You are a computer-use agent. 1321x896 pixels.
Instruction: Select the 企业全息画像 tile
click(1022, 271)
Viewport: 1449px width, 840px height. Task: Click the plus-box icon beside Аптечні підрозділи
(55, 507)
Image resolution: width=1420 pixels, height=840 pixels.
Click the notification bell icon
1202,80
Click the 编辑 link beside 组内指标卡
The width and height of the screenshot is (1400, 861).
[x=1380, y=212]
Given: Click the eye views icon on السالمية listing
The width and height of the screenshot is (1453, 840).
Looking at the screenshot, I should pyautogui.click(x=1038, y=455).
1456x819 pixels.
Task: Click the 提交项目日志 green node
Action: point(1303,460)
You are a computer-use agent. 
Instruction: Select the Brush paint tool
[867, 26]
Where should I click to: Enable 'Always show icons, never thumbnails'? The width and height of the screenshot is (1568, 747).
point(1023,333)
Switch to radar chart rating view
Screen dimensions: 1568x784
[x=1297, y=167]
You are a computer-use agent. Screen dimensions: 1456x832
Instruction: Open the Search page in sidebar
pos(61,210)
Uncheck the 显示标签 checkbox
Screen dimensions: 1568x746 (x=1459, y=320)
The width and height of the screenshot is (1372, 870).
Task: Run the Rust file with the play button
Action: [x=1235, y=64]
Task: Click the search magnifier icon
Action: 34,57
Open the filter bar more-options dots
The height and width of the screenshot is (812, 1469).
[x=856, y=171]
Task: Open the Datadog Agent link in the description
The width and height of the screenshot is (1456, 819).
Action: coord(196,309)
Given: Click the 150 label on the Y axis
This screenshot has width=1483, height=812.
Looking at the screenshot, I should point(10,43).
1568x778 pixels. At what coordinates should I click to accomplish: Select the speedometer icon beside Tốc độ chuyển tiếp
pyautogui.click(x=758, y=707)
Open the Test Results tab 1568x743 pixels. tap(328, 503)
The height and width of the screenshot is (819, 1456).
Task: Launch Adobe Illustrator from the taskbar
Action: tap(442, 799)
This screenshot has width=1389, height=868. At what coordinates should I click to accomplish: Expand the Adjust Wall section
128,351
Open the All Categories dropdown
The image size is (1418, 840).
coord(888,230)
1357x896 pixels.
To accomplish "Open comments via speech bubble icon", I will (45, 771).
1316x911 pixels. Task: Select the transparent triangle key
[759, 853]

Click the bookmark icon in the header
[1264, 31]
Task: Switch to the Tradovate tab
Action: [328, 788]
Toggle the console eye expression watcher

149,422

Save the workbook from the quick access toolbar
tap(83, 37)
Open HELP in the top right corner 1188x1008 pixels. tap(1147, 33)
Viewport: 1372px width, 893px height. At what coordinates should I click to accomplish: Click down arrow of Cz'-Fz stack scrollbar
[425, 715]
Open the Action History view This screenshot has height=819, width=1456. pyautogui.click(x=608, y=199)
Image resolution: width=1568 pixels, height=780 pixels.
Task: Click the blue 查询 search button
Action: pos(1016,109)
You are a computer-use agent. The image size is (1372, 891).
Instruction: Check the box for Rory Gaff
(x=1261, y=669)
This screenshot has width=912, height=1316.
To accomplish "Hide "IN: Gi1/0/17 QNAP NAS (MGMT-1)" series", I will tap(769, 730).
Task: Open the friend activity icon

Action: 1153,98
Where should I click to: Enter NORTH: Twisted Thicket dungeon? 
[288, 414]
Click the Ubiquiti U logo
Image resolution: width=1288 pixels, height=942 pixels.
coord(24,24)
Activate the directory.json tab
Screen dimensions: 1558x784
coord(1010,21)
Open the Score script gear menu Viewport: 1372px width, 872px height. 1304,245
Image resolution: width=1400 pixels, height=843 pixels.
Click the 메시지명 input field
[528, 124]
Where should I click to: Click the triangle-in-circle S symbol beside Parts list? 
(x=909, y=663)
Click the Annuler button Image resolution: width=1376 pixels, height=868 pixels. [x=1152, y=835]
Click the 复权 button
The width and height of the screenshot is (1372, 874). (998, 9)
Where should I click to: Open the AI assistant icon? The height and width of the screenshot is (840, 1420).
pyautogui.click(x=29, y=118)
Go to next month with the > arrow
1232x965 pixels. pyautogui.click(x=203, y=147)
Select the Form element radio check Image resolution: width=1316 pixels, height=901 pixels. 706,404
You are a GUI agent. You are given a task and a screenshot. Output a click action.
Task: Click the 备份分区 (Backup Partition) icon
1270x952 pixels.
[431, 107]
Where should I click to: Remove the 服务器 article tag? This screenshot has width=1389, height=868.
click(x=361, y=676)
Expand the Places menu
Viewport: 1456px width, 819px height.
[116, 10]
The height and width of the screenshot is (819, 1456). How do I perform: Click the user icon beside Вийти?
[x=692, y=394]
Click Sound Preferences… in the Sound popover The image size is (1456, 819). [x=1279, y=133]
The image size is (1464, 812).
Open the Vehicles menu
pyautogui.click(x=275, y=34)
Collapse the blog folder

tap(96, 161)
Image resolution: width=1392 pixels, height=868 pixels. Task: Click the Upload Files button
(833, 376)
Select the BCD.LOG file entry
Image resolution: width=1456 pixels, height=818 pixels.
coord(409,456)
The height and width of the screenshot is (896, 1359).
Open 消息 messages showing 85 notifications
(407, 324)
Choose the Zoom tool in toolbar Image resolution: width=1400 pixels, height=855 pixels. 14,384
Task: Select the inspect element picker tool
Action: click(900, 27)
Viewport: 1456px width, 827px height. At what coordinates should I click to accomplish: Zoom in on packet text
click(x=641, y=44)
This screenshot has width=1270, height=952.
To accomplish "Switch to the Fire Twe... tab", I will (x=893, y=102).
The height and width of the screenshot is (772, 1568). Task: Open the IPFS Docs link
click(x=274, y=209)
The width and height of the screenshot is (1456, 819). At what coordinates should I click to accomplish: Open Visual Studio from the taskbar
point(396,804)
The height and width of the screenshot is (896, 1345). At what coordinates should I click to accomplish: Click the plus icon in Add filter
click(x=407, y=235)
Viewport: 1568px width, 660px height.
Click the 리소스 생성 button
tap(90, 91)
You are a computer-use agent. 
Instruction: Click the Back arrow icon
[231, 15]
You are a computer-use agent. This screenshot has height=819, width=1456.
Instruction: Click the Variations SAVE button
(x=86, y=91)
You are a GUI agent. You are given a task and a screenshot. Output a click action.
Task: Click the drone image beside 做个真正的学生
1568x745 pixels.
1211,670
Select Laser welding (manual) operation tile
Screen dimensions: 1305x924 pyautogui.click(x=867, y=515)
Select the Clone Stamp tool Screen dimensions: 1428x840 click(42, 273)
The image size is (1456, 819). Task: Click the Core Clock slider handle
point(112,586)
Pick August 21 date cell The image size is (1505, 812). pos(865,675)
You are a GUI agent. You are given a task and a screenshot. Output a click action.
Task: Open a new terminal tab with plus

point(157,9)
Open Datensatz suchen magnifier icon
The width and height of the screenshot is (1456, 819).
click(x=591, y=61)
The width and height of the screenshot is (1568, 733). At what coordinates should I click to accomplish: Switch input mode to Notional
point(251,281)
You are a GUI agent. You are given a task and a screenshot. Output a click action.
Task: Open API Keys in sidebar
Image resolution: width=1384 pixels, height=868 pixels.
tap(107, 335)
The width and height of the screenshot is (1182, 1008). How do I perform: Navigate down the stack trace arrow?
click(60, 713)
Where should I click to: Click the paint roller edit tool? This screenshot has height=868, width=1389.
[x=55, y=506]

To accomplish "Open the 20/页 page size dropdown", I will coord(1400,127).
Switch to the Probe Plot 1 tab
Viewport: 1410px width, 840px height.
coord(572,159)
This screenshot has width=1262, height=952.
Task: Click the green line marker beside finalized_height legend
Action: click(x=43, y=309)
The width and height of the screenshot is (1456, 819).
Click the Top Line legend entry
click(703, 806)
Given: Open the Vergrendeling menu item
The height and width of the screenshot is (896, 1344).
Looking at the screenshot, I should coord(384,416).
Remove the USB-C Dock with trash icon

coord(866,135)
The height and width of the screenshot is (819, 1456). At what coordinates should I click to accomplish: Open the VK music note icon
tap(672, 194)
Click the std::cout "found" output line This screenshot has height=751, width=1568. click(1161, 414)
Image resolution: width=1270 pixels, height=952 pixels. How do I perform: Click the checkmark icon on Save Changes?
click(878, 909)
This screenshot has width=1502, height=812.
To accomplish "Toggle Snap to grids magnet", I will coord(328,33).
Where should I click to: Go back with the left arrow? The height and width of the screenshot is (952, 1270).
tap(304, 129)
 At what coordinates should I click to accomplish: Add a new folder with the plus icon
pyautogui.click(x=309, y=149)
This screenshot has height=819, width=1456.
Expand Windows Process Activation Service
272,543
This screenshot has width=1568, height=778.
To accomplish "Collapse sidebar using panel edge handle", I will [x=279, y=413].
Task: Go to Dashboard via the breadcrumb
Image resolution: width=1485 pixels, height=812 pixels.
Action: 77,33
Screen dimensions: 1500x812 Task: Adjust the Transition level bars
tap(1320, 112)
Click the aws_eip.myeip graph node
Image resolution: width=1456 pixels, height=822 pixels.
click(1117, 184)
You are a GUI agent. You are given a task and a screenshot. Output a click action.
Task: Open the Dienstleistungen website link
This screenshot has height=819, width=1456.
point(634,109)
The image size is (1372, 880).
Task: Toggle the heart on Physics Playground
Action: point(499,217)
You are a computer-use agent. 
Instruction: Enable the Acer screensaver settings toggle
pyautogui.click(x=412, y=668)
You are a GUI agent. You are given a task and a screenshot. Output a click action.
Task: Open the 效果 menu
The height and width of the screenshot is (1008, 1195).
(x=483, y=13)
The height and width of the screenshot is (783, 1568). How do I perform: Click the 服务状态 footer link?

**Task goal:** For the word "dropdown", go through the records and show each line that carries it.

**Written answer:**
Open the All Categories dropdown
To accomplish "Open the 20/页 page size dropdown", I will coord(1400,127).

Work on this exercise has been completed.